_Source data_
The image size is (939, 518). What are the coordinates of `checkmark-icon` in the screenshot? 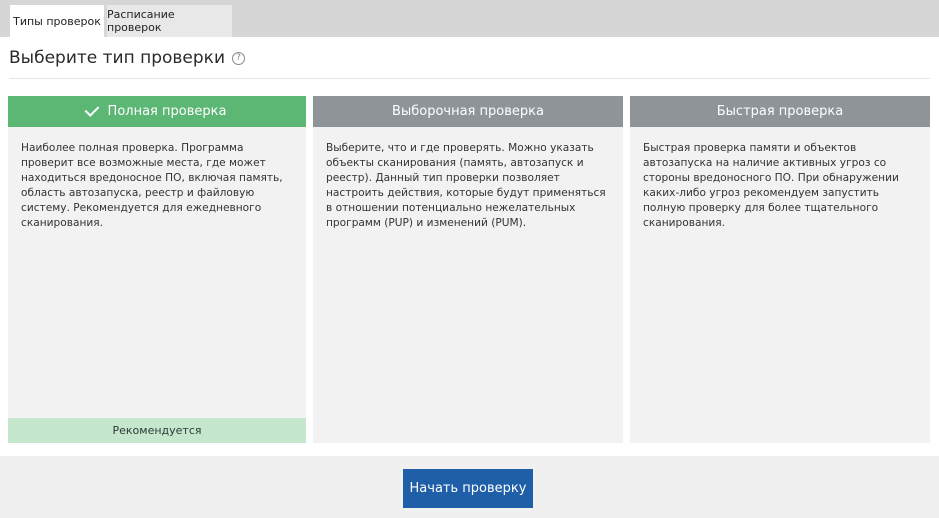 It's located at (92, 110).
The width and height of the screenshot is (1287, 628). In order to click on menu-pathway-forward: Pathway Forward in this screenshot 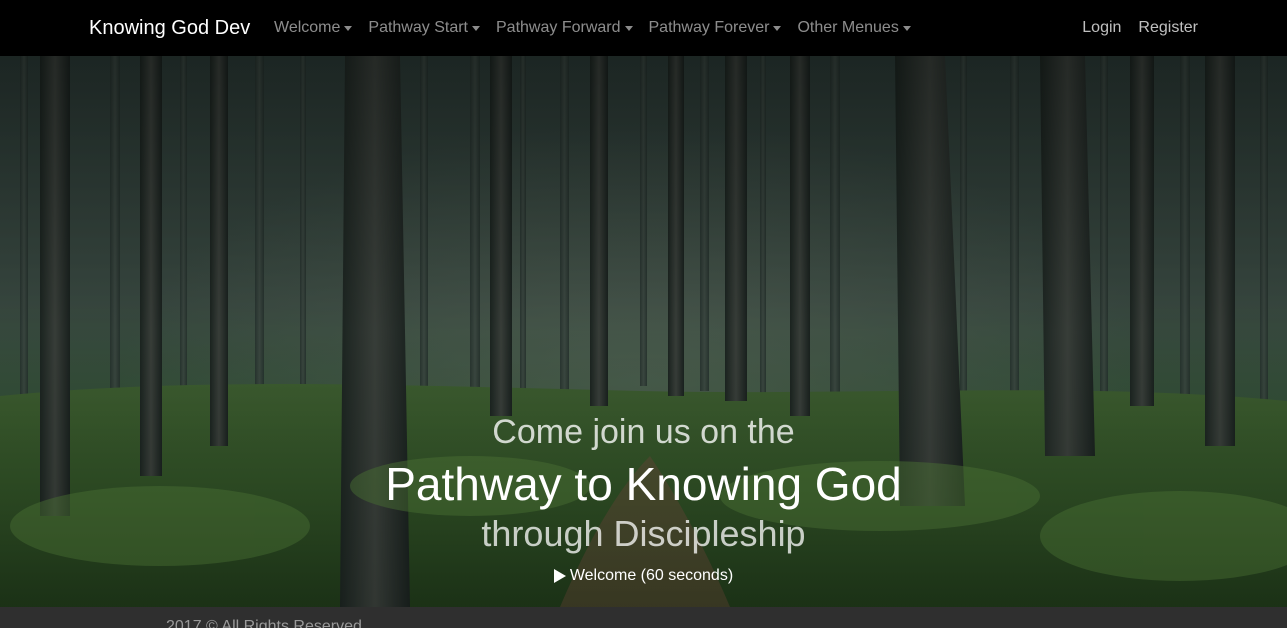, I will do `click(564, 28)`.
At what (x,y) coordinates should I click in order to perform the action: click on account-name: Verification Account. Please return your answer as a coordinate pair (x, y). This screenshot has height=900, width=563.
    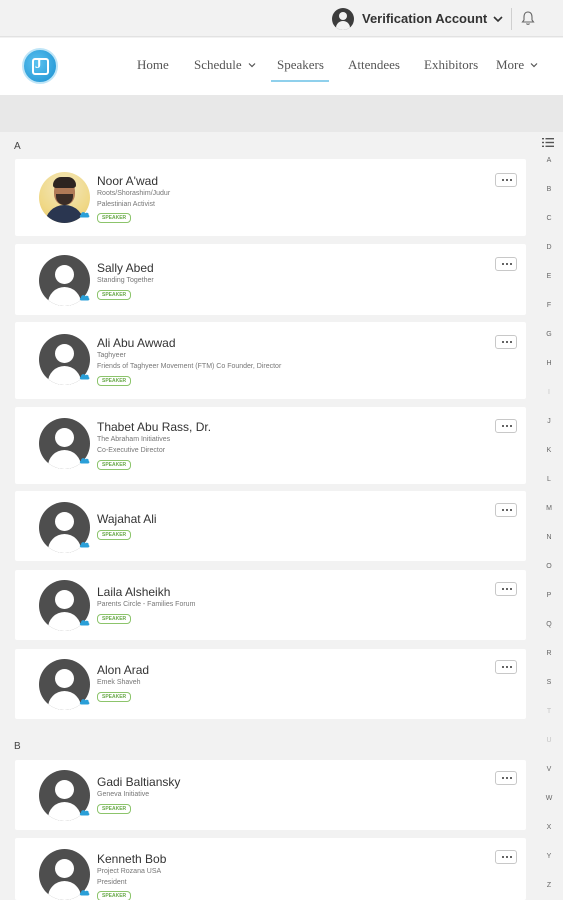
    Looking at the image, I should click on (425, 18).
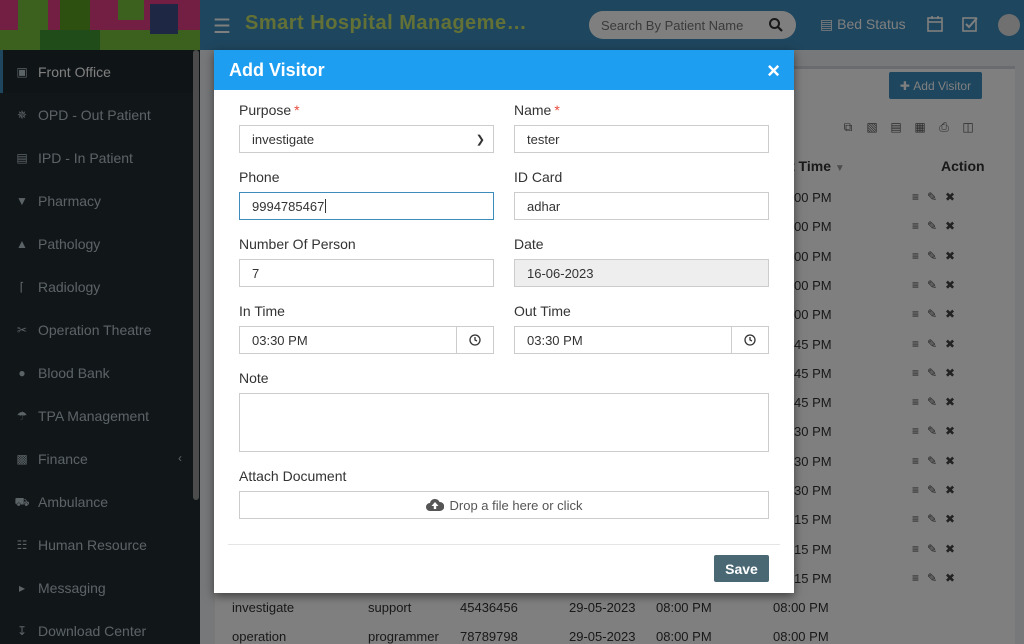  Describe the element at coordinates (774, 71) in the screenshot. I see `close-icon: ×` at that location.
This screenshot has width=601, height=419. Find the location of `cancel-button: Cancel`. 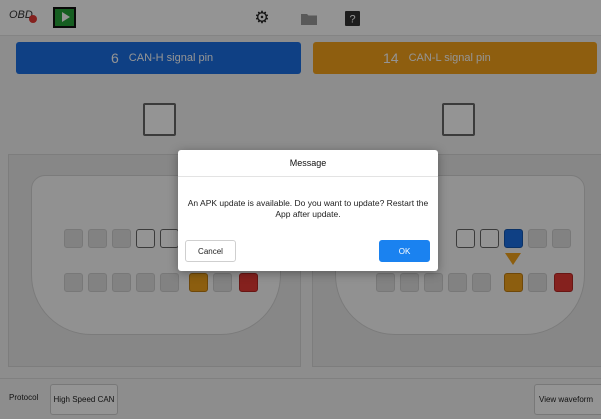

cancel-button: Cancel is located at coordinates (210, 251).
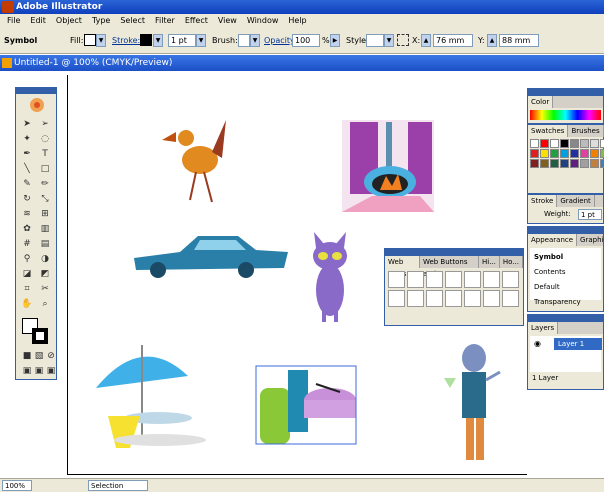  I want to click on scale-tool-icon: ⤡, so click(45, 199).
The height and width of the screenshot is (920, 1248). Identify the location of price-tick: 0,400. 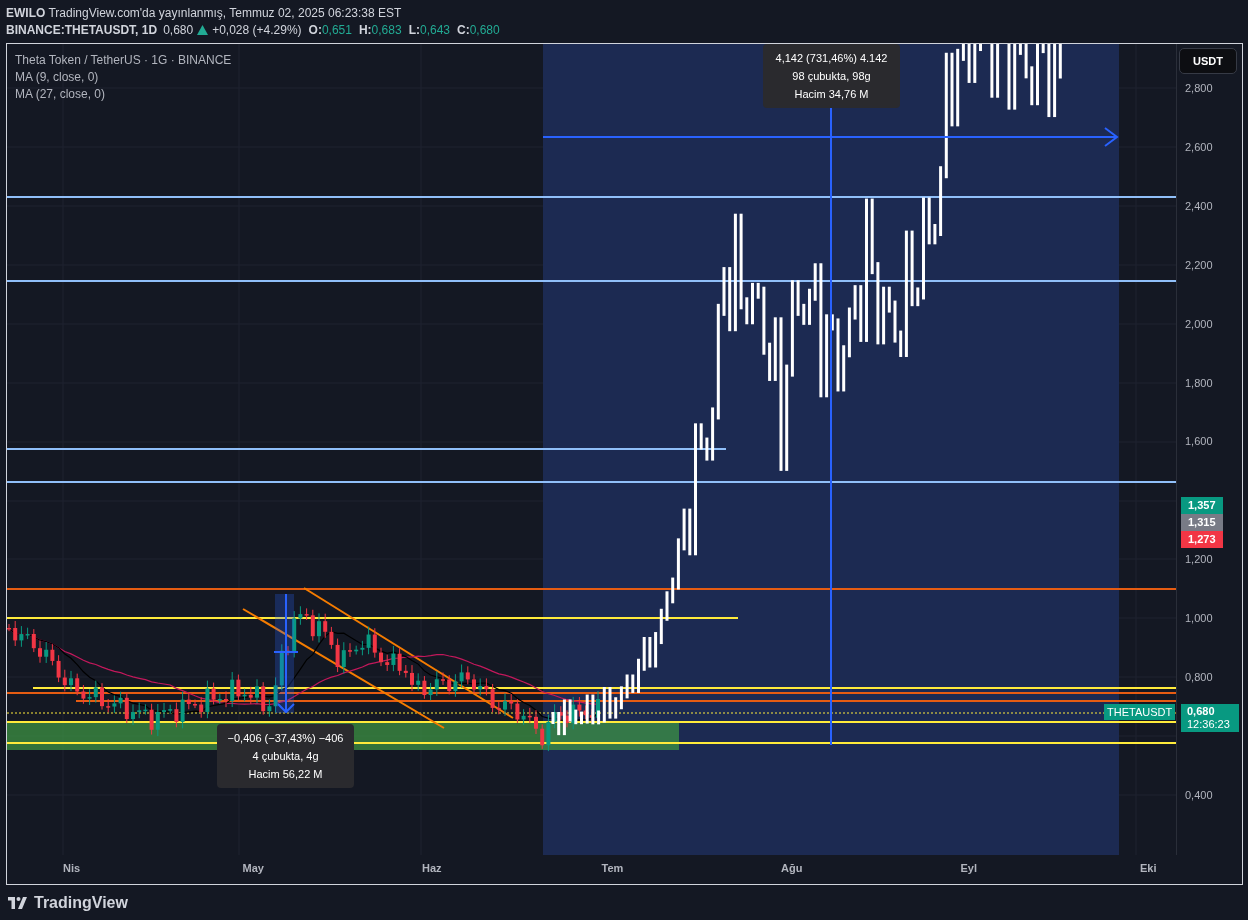
(1199, 795).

_WORK TO BE COMPLETED_
Arrange the stretch from the line containing "The height and" through the end of the source data as a JSON list of strings, one string per line, with blank lines omitted. Leave the pictures out of the answer.

_RESPONSE TO THE TASK_
[
  "The height and width of the screenshot is (920, 1248). Identify the location of price-tick: 0,400. ",
  "(1199, 795)."
]